Failure to Provide Bed-Hold Policy Notice
Penalty
Summary
Clepper Manor was found to be non-compliant with the requirements of 42 CFR Part 483, Subpart B, specifically regarding the notice of bed-hold policy before and upon transfer of residents. The facility failed to provide written notice of the bed-hold policy to residents or their representatives when residents were transferred to a hospital. This deficiency was identified through a review of clinical records and staff interviews, which revealed that four residents, identified as R5, R8, R15, and R40, did not receive the required written notice of the bed-hold policy upon their transfer to a hospital. The clinical records of these residents showed that they were transferred to an acute care hospital for various medical conditions, including a urinary tract infection, a cardiac event, acute respiratory failure, and a fractured left leg. Despite these transfers, there was no evidence in the clinical records that the residents or their representatives were provided with the necessary written information about the duration and cost of the bed-hold policy. This was confirmed during an interview with the Administrative Nurse, who acknowledged that the bed-hold policy was not provided as required.
Plan Of Correction
No residents negatively impacted. Director of Nursing and Social Service designee did identify residents during the time of survey that were sent out to the hospital that did not receive bed hold notices. Social Service designee was able to correct by providing the notices to those residents.
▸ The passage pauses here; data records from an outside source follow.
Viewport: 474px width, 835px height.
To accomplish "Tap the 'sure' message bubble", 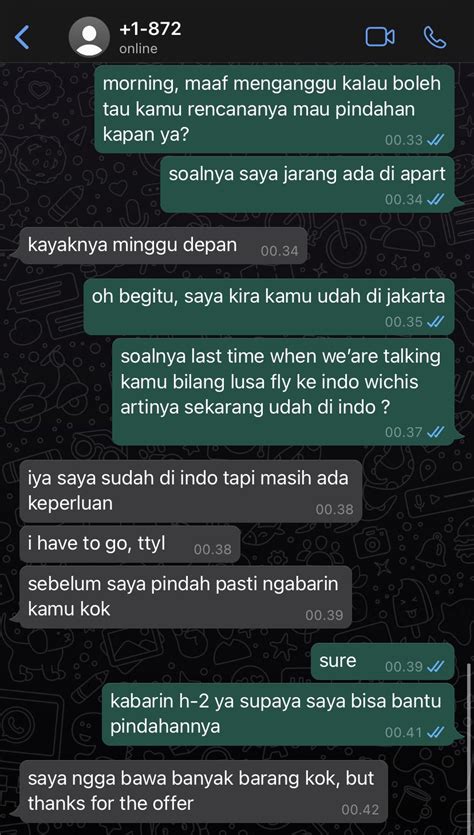I will point(382,662).
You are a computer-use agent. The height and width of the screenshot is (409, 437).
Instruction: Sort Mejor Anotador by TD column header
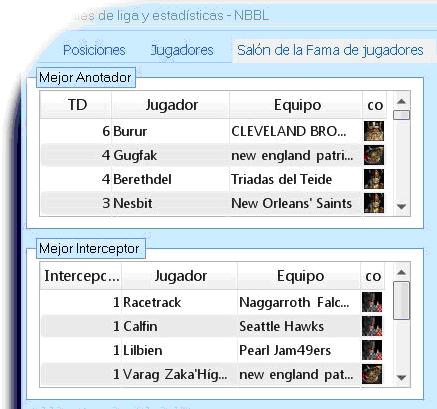[76, 105]
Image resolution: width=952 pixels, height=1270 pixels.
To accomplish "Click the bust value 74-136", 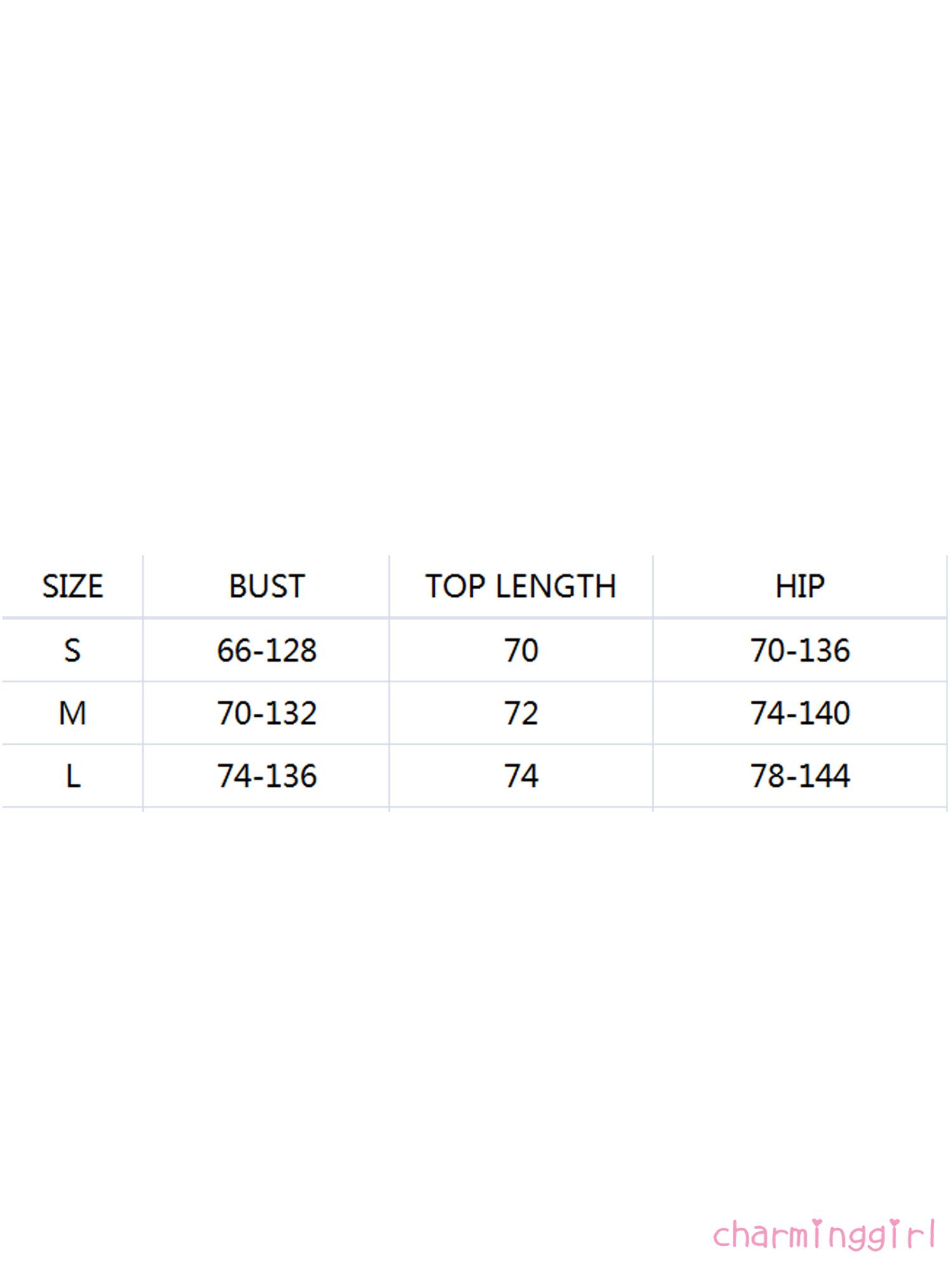I will click(267, 776).
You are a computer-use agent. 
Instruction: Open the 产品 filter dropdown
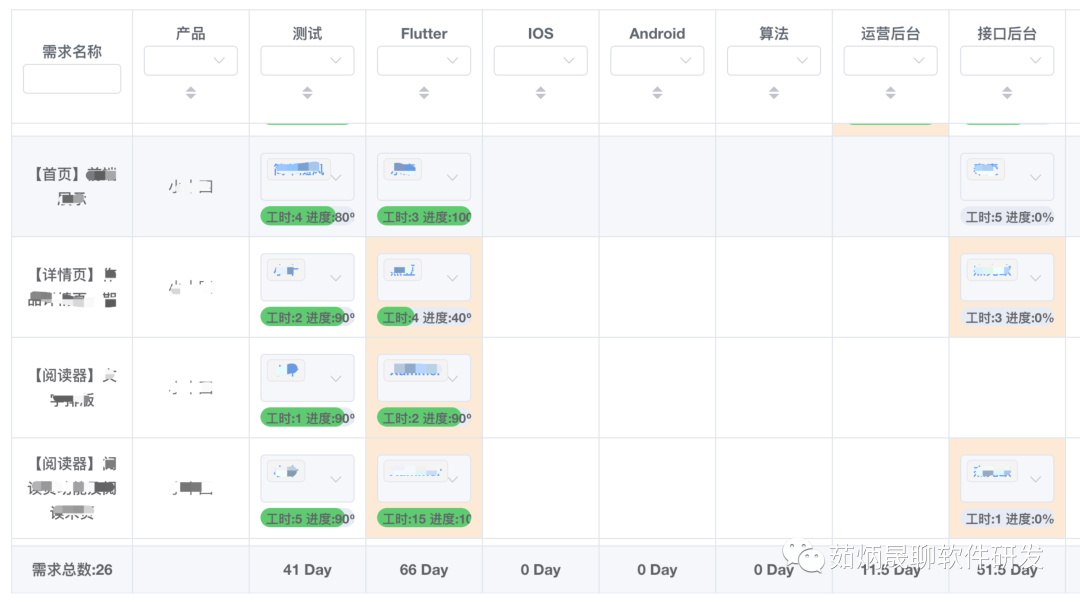pyautogui.click(x=190, y=61)
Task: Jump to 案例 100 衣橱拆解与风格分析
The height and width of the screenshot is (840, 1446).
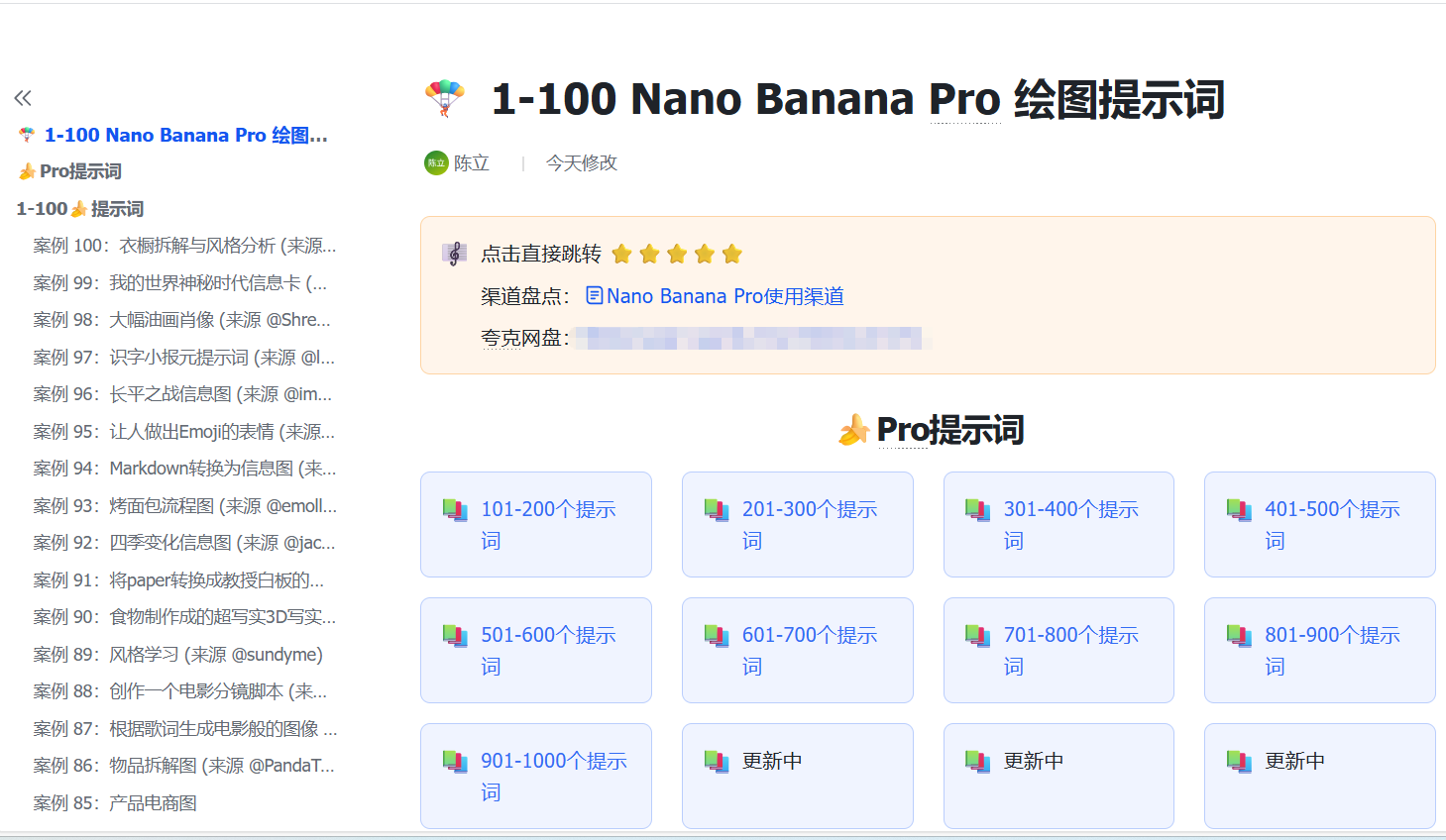Action: point(184,246)
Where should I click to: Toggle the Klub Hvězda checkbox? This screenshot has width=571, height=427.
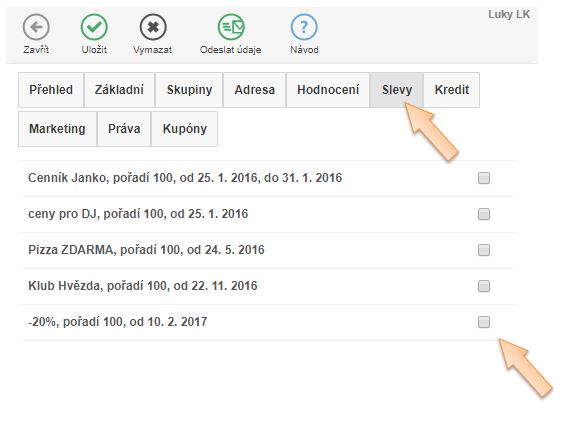click(484, 286)
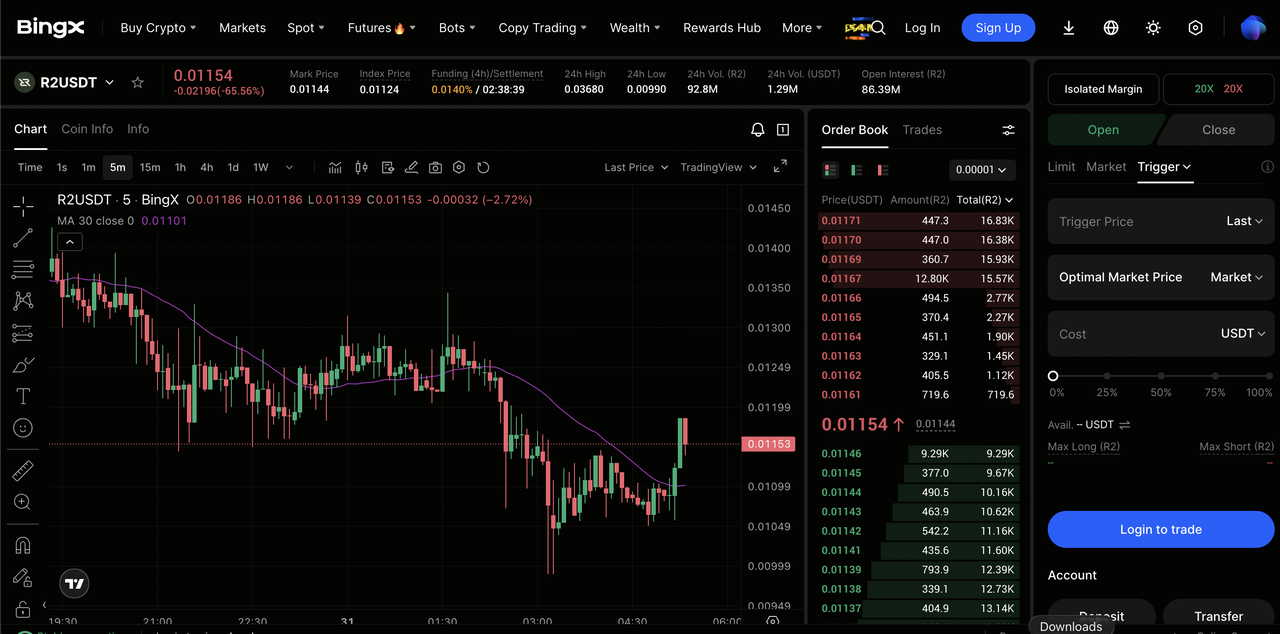Set position size slider to 50%

coord(1161,376)
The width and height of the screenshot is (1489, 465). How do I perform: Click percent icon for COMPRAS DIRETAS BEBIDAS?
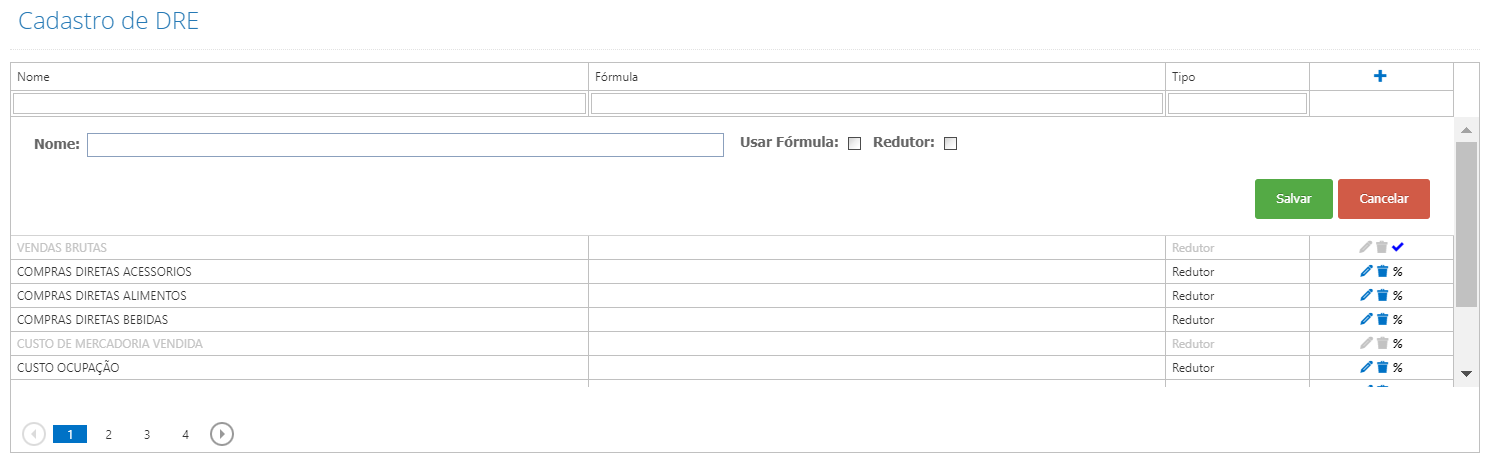pyautogui.click(x=1398, y=320)

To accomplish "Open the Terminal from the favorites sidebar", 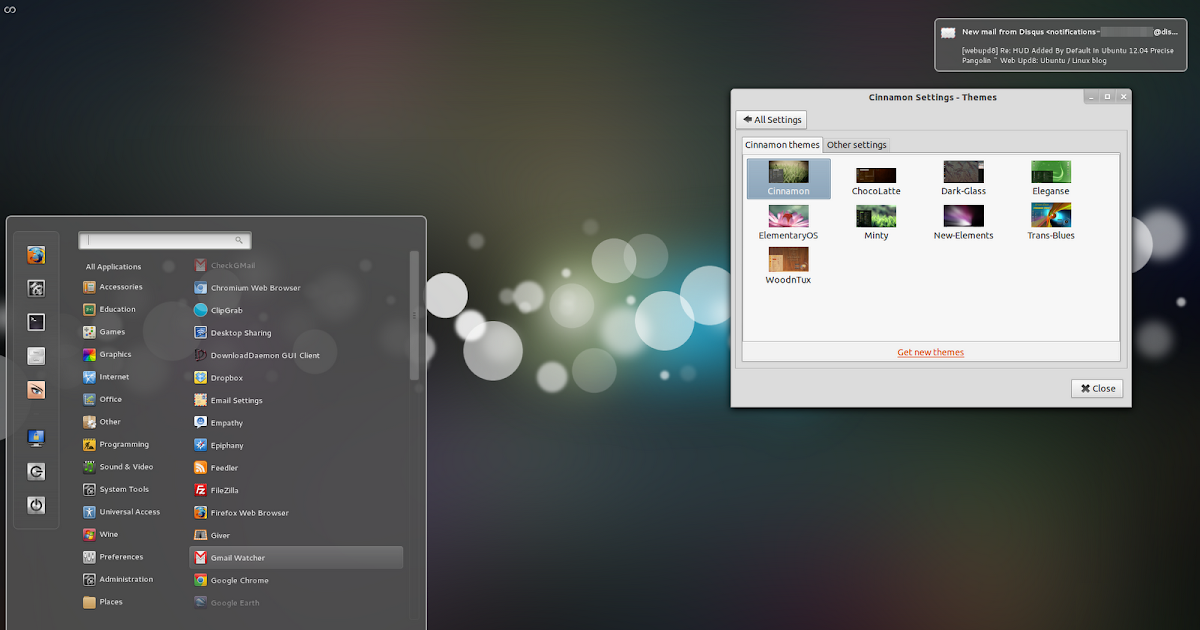I will click(36, 321).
Regional Director of Clinical Operations educated Administrator, Social Service Designee, and Director of Nursing on bedhold letter, policy, and process on 4.15.25. Administrator / designee will educate all nurses on bedhold letter, policy, and process beginning 4.15.25. All education will be completed by 5.1.25. Administrator / designee will audit all resident transfers for 4 weeks to ensure notices are sent with resident (POA if applicable), at the time of transfer or within 24 hours, per regulation and the policy was followed. Audits will begin 4.15.25. Results of audit will be reviewed by QA committee to determine further need.